N. Pettit2, M. Leiber1, E. Buggie1, M. S. O’Mara1,2 1Grant Medical Center,Trauma And Acute Care Surgery,Columbus, OHIO, USA 2Ohio University Heritage College Of Medicine,Columbus, OHIO, USA
Introduction:
Few studies exist comparing percutaneous bedside tracheostomy (PBT) versus the open surgical tracheostomy (OST) procedure. In this study we examined patients that underwent one of these procedures and we hypothesized that those patients undergoing PBT may have more post-operative complications but decreased costs.
Methods:
579 patients that underwent either PBT or OST from 2008-2014 were retrospectively evaluated. Outcomes were post-operative complications, mortality, length of stay (LOS), and charges. Patients were divided into groups by tracheostomy technique (open or percutaneous) and location (ICU or OR): open-OR, percutaneous-ICU, percutaneous-OR. Variables examined and controlled for in the study were admitting service (trauma vs. medicine), age, body mass index (BMI), and the Charlson Comorbidity Index (CCI).
Results:
Using any-post-op complication as our first outcome there was a significant difference between the 3 tracheostomy groups (p = 0.001).
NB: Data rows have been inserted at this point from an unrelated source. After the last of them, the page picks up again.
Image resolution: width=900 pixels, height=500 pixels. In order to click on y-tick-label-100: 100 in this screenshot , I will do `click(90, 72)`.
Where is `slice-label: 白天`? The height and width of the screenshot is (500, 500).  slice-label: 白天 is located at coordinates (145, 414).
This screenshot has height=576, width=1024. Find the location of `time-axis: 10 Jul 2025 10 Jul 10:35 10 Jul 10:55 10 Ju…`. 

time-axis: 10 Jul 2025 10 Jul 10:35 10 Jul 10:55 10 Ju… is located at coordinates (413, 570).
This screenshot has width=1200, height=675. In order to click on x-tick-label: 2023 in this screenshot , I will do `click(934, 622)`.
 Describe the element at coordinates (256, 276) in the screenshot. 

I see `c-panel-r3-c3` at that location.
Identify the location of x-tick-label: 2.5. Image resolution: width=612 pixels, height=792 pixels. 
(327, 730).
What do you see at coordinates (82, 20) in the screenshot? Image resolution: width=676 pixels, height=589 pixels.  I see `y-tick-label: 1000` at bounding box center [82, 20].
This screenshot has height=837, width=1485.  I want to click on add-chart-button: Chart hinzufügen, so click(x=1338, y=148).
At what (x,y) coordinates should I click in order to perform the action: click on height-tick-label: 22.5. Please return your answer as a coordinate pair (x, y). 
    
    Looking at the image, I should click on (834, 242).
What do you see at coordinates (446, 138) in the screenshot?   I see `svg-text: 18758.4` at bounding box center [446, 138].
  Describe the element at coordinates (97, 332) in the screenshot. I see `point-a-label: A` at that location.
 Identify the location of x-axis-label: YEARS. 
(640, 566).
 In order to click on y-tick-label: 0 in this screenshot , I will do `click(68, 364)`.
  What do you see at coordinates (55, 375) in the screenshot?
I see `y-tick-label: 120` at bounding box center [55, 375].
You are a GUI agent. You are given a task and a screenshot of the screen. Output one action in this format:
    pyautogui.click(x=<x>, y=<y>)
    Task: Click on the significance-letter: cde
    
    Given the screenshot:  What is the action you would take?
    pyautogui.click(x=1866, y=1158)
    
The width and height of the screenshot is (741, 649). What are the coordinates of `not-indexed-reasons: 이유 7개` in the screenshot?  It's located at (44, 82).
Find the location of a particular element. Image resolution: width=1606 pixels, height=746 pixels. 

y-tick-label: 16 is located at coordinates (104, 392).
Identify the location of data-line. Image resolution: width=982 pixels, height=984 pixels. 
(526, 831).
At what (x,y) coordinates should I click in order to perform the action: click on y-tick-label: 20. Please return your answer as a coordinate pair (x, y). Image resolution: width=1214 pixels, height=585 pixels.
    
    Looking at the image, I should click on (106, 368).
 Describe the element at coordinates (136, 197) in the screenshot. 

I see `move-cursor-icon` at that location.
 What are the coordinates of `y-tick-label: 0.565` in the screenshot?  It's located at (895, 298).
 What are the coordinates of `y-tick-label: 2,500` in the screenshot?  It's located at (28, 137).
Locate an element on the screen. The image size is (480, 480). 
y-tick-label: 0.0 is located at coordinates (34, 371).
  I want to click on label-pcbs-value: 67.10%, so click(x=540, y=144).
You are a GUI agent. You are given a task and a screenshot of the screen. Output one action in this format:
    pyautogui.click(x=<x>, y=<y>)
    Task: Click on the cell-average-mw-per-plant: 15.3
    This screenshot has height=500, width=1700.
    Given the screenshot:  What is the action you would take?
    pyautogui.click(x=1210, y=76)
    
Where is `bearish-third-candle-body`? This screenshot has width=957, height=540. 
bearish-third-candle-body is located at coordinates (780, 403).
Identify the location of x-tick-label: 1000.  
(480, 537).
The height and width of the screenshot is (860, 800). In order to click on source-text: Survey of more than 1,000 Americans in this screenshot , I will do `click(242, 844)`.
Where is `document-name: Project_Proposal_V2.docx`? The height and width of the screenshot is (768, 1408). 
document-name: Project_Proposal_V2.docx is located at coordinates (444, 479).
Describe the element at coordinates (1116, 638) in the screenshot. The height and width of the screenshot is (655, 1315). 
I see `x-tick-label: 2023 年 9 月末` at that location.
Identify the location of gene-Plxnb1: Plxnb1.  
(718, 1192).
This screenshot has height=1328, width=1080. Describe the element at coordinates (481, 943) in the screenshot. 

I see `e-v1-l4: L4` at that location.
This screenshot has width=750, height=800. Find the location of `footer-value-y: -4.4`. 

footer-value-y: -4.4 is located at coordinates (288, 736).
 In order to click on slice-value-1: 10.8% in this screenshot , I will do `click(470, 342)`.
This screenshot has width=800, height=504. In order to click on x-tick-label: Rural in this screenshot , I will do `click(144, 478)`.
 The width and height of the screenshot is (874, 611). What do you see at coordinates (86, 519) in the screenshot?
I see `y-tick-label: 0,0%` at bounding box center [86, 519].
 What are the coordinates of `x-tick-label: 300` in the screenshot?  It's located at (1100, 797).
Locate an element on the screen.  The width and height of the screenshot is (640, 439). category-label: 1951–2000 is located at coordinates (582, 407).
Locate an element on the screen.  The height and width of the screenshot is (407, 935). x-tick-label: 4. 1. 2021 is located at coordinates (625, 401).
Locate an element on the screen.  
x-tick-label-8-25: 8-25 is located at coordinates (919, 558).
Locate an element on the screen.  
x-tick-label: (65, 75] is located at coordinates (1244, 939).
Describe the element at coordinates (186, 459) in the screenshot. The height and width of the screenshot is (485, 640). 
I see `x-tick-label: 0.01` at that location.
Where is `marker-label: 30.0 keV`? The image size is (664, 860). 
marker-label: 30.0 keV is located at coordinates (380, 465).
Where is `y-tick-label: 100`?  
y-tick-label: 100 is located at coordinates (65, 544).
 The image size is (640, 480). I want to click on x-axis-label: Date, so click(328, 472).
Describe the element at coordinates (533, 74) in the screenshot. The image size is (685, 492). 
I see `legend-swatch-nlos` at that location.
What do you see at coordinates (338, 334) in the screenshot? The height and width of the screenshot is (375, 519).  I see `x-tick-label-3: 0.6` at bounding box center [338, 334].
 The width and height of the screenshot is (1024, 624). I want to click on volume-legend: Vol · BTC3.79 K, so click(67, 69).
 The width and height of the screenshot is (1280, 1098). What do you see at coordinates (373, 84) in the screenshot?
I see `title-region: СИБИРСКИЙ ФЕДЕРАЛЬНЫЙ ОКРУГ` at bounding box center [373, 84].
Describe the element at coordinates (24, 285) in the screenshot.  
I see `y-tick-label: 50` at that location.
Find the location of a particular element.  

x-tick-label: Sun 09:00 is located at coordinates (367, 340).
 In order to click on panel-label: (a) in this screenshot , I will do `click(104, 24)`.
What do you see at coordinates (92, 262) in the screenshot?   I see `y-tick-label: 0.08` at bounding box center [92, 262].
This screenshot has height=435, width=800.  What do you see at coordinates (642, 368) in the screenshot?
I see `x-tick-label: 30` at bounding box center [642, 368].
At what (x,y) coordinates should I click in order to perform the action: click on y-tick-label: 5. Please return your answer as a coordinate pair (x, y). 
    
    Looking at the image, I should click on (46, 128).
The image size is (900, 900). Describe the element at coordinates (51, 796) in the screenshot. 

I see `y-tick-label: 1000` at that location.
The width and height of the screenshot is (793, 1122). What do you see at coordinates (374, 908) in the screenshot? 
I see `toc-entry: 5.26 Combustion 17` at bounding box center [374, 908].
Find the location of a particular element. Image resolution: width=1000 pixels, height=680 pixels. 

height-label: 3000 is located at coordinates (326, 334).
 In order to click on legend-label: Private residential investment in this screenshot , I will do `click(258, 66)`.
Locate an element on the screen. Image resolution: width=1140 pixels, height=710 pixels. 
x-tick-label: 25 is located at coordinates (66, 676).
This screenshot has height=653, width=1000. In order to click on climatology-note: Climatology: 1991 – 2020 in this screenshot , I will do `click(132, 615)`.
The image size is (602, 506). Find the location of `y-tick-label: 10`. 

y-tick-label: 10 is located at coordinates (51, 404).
No significant difference existed between open-OR and perc-OR (8.7% vs 7.4% complication rate, respectively, p = 0.70), however significant differences were found between perc-ICU vs perc-OR (19.1% vs 7.4%, odds ratio 3.6, p = 0.028) and between perc-ICU vs open-OR (19.1% vs 8.7%, odds ratio 2.5, p = 0.005). A logistic regression model determined that tracheostomy group (p = 0.011) and service (medicine vs. trauma, p = 0.017) were significant predictors of any post-operative complication. Medicine cases were 2.3 times more likely to have post-op complications than trauma cases (95% CI for odds ratio 1.2 – 4.6). While the CCI is significantly different between the medicine and trauma patients (mean of 3.2 vs. 0.9, respectively, p < 0.0001), CCI was not a predictor of post-op complications. Mortality was not significantly different between the various procedures, and only age was a significant predictor of mortality (p = 0.0001). The service and age were significant predictors of LOS (p = 0.006 and p = 0.002, respectively), with a mean LOS of 27.1 and 22.8 days for trauma and medicine, respectively. Lastly, there are no significant differences in charges between the different procedures, and only the days to procedure was a predictor of the total charge to the patient (p < 0.0001).
Conclusion:
Those patients that had a tracheostomy in the OR, whether perc or open, had less complications than those done in the ICU, and without an identifiable difference in the total charge. Patients with tracheostomies placed by a percutaneous method in the ICU were 3.6 times more likely to have post-op complications than were patients with the same procedure done in the operating room. Furthermore, those patients admitted to medicine, also had more complications with a shorter length of stay. Understanding these results should lead the surgeon to performing tracheostomies in higher risk patients in the operating room, thereby decreasing complications without increasing overall charges.